* _WHAT YOU SHOULD DO_: Convert the records from the line with "This screenshot has width=1024, height=434." to the line with "click(765, 88)" into a JSON list of strings, one string per line, leaving out blank lines.
## begin
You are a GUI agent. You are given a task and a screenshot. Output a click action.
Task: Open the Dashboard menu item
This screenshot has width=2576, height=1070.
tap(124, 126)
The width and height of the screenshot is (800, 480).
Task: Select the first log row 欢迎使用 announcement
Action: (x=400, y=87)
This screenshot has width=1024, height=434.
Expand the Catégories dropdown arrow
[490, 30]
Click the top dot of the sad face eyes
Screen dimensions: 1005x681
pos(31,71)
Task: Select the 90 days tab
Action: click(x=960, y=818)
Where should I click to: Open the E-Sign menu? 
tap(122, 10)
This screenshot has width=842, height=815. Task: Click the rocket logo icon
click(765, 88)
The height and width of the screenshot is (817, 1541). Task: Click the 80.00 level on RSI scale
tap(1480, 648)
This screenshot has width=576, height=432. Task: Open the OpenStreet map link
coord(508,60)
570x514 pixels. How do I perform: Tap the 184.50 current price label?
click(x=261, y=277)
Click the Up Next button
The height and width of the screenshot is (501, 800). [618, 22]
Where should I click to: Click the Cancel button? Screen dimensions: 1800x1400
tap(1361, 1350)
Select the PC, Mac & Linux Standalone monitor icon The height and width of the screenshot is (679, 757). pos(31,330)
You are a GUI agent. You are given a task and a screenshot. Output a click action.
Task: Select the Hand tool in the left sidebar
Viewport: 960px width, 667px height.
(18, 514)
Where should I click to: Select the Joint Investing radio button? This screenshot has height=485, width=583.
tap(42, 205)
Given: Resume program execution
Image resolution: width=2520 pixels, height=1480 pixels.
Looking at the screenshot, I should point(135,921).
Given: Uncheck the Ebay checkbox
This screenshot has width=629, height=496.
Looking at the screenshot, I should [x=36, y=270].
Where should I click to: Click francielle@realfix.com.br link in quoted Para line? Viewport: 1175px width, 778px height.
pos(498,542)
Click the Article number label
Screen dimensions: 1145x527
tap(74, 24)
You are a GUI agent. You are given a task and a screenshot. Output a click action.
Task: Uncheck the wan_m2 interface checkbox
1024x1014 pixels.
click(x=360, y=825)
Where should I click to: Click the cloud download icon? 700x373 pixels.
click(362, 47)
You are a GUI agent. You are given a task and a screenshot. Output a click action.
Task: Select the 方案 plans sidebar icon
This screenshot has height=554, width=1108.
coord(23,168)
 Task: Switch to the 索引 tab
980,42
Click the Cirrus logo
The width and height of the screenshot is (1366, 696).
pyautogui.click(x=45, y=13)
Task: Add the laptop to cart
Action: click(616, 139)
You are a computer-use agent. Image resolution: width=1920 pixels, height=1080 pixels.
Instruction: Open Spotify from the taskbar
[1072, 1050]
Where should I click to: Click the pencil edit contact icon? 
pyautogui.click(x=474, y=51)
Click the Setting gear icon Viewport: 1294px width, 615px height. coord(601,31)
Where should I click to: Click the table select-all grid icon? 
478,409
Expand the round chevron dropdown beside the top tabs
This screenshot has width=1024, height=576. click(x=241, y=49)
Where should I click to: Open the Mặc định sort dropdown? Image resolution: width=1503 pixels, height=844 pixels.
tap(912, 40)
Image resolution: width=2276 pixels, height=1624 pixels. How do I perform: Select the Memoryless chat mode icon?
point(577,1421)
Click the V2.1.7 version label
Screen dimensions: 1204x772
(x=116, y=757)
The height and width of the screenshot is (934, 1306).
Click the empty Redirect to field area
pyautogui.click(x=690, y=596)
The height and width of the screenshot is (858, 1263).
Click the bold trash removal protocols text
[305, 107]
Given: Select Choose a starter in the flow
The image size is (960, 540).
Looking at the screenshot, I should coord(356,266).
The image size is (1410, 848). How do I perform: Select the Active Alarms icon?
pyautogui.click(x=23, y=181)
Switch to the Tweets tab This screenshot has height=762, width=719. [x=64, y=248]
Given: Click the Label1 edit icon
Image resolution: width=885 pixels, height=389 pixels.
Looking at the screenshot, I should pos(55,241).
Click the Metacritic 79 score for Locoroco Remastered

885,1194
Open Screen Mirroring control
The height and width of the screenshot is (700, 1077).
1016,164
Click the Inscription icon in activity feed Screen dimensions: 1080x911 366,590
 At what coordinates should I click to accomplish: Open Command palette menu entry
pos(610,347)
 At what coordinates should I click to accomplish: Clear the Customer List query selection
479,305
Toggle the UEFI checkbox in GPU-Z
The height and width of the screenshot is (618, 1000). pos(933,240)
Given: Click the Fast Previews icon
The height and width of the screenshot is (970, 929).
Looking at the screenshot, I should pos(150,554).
## end
* _ANSWER BELOW_:
[
  "This screenshot has width=1024, height=434.",
  "Expand the Catégories dropdown arrow",
  "[490, 30]",
  "Click the top dot of the sad face eyes",
  "Screen dimensions: 1005x681",
  "pos(31,71)",
  "Task: Select the 90 days tab",
  "Action: click(x=960, y=818)",
  "Where should I click to: Open the E-Sign menu? ",
  "tap(122, 10)",
  "This screenshot has width=842, height=815. Task: Click the rocket logo icon",
  "click(765, 88)"
]